Лена хотела что-то сказать, крикнуть, но в груди не хватило воздуха, и она бросилась в спальню, упала ничком на кровать, зажала подушкой рот, чтобы ни Щуров, ни бабушка не услышали ее рыданий.
Акулина Григорьевна тихо вошла в спальню. Ни уговаривать, ни утешать внучку не стала. Лишь покачала головой, поджав губы.
Щуров был в полной растерянности. Что-то произошло! Что именно, он еще не знал. Но случилось важное, может быть, непоправимое. Если бы Лена упрекала его, негодовала, сердилась, он нашел бы слова, доводы, доказательства, наконец, покаялся — и все было бы по-старому. Но теперь…
Из спальни вышла Акулина Григорьевна, проговорила спокойно, даже приветливо:
— Пойдем, мил человек, я за тобой дверь закрою.
Щуров не удивился, не обиделся. Покорно, вероятно, не совсем ясно понимая, что происходит, пошел к выходу.
Акулина Григорьевна увидела букет, схватила его, как веник, и засеменила за гостем:
— А ты, мил человек, цветочки свои возьми. Может, сгодятся тебе где в другом месте.
Машинально взял Щуров букет и вышел.
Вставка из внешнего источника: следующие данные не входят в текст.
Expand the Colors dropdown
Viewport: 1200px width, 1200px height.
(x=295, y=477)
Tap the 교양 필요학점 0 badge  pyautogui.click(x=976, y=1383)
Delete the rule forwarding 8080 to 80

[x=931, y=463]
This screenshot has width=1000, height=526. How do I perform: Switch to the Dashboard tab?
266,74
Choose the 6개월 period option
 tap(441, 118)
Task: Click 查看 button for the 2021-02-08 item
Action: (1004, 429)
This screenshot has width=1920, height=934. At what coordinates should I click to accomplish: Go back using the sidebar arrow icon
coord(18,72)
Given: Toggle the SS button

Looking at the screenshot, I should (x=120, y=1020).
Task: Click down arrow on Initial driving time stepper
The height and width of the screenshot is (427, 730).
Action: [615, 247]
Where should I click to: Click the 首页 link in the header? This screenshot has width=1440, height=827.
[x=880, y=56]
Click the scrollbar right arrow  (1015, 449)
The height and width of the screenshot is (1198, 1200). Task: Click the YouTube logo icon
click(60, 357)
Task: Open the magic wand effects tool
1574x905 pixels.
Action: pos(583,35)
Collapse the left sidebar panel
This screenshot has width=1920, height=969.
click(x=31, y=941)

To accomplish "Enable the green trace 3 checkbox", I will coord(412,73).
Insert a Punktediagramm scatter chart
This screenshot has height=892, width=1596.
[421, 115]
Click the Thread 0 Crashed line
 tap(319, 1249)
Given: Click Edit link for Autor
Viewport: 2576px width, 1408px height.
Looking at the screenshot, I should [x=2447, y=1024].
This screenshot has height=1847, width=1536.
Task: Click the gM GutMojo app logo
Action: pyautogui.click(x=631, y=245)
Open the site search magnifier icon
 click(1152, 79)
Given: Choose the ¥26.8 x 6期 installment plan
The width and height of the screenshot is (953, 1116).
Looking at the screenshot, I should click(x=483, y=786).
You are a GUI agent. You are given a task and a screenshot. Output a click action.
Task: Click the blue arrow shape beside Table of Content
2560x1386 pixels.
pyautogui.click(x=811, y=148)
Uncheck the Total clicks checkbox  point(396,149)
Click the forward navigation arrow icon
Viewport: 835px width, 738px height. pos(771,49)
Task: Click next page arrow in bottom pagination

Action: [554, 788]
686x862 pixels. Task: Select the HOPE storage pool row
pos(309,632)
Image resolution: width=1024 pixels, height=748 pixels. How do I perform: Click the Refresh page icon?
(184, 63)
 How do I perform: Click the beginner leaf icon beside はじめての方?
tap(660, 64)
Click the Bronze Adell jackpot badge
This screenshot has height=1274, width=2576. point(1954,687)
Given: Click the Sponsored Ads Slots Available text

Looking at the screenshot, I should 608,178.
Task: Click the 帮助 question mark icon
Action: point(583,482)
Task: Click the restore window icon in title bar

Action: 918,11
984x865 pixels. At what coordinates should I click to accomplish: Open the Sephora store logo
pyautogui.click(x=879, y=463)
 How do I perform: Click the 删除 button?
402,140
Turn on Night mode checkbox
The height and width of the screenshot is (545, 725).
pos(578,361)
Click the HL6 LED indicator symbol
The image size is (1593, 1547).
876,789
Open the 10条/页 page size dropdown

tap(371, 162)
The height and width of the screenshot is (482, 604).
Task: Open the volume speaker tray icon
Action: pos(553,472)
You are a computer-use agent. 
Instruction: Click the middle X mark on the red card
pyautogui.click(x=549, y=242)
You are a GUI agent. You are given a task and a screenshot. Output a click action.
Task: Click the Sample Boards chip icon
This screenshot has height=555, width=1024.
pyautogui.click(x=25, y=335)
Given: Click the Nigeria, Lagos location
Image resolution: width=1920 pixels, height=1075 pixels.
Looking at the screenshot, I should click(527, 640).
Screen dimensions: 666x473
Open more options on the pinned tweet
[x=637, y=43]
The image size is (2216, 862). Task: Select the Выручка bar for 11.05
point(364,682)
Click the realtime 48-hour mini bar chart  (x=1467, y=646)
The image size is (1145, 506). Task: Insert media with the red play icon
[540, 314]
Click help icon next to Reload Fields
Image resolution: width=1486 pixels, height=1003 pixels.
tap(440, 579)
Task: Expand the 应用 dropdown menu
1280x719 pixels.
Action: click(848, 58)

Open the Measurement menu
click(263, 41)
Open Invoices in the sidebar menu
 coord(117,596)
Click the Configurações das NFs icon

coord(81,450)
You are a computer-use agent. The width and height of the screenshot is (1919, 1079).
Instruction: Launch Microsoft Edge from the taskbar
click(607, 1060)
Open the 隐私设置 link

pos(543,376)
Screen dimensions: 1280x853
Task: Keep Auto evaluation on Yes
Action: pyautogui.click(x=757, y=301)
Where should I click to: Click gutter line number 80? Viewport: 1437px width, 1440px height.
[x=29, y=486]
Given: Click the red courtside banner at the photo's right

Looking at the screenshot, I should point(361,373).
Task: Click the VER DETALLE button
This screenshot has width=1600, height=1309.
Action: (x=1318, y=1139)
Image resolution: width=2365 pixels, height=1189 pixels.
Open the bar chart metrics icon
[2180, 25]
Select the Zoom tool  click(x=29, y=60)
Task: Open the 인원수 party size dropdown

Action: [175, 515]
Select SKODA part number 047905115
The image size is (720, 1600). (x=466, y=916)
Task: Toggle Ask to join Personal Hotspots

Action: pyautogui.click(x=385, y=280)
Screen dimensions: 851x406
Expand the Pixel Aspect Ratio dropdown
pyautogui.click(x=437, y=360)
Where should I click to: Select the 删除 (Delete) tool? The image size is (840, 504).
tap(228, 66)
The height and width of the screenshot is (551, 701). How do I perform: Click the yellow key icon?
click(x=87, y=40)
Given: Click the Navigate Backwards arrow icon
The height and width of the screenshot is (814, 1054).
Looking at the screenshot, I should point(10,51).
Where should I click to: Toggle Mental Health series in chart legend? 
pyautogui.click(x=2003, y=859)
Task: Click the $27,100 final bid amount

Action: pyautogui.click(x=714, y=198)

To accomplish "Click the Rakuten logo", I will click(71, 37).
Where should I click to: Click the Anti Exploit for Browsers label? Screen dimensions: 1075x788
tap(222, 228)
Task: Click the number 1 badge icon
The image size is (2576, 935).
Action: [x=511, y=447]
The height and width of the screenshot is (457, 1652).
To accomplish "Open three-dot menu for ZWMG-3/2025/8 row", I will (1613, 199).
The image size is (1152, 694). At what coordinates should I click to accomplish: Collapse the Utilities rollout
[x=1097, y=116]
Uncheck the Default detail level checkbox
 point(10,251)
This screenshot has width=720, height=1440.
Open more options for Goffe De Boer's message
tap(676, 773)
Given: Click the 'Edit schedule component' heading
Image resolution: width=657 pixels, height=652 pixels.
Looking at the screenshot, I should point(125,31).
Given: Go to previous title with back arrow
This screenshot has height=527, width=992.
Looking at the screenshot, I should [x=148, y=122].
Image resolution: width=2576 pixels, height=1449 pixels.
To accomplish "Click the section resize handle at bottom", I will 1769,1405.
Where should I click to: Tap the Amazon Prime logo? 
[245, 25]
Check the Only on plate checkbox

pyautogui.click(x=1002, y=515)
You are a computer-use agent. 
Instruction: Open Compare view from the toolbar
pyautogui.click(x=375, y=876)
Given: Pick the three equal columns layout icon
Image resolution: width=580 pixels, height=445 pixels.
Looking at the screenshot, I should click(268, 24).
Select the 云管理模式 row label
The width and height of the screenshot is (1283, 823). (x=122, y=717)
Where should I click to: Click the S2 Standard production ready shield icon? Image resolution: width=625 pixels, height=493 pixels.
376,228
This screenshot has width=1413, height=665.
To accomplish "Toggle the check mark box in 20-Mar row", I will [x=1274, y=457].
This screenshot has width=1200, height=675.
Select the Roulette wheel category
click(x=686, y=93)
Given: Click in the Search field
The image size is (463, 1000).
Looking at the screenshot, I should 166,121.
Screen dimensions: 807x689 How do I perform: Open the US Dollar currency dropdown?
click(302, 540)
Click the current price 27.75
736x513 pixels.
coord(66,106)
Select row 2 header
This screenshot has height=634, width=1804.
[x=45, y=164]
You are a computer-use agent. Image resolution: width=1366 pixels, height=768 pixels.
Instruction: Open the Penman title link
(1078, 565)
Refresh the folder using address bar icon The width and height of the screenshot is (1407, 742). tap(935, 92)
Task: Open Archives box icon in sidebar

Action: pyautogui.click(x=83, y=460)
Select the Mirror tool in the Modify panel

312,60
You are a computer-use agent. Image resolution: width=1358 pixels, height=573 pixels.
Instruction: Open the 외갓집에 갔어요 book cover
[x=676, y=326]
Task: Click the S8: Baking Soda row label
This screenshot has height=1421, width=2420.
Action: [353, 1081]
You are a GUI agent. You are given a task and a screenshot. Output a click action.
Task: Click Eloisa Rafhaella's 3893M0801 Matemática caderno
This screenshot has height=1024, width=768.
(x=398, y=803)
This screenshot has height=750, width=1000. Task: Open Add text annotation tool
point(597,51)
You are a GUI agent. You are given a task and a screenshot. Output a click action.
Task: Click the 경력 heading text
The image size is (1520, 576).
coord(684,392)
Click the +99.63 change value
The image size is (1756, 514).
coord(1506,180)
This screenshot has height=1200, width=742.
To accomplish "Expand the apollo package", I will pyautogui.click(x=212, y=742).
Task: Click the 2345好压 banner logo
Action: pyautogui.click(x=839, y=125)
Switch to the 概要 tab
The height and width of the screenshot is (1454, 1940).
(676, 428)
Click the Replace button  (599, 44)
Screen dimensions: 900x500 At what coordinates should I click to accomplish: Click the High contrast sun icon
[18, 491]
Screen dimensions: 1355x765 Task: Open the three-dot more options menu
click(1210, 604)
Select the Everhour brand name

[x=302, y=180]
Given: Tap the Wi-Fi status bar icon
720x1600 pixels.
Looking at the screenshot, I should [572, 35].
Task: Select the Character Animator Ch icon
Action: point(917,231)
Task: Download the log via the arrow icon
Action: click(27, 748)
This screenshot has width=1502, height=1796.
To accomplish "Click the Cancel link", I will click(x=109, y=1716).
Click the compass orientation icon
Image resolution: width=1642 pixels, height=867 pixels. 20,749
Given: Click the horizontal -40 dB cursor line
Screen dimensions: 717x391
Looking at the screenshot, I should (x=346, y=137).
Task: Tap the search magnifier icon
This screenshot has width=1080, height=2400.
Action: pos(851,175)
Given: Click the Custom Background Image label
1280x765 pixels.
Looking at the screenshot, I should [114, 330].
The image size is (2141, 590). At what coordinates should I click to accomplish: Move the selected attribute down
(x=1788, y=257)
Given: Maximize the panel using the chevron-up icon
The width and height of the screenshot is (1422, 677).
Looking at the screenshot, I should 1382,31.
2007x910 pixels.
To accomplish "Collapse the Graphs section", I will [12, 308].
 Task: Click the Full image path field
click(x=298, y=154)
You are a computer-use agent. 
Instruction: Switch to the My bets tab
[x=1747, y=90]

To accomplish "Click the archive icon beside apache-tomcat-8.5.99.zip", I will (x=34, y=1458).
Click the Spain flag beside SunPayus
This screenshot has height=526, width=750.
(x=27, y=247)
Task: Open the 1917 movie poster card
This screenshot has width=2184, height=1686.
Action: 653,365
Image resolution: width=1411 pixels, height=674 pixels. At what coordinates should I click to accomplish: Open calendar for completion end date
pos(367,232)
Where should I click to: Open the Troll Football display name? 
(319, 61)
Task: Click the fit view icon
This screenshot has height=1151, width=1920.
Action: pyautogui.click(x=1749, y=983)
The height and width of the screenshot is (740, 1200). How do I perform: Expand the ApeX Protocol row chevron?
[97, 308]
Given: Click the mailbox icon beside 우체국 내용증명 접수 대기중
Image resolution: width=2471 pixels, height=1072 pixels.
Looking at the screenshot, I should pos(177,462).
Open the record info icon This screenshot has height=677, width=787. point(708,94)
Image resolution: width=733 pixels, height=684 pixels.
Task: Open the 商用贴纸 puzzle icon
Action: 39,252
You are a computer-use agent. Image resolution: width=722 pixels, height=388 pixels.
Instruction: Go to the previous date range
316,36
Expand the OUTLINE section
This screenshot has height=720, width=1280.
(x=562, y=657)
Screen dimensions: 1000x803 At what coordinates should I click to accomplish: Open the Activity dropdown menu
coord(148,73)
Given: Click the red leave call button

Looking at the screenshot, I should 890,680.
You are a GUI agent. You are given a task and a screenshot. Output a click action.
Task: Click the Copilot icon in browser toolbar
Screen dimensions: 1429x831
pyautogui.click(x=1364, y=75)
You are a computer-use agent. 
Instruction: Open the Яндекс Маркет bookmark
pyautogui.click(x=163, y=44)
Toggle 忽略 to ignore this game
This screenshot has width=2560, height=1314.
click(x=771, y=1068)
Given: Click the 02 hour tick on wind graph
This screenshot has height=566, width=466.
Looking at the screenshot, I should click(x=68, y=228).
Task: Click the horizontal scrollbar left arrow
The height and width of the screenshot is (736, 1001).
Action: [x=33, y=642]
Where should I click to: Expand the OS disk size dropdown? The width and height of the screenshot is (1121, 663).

Спускался по лестнице, а в ушах стоял грохот закрывшейся за ним двери. Старуха отвела душу.
Акулина Григорьевна вернулась в гостиную. Прислушалась. В спальне тихо. Успокоилась внучка. Перемелется. Заметив на столе лепестки от щуровских цветов, передником смахнула их на пол:
— Так-то оно лучше!
Щуров шел по улице с цветами в руке. «Все обойдется! Лена погорячилась. Еще помиримся», — думал он, а сердце ныло, уже знало: все кончено! Не будет у него Лены, упустил свое счастье, как сказочную жар-птицу. И во всем виноват Юрий Верховцев. Если бы не проклятый лейтенант — был бы он счастлив!
Щуров шел с букетом в руке, и прохожие, не скрывая доброжелательных улыбок, с интересом оборачивались.
— Ни дать ни взять — жених!
XXIII
«Тина, дорогая моя!
Прости, что я так задержалась с письмом, но поверь, родная, были серьезные причины. Ты сама сейчас поймешь. Расскажу все по порядку. Доехала я хорошо, на вокзале встретил меня Юрик. Как он возмужал! Вылитый Алеша. Я даже всплакнула, когда его увидела. Миша твой здоров, правда, немного похудел, но знаешь сама, какая беспокойная работа у командира взвода.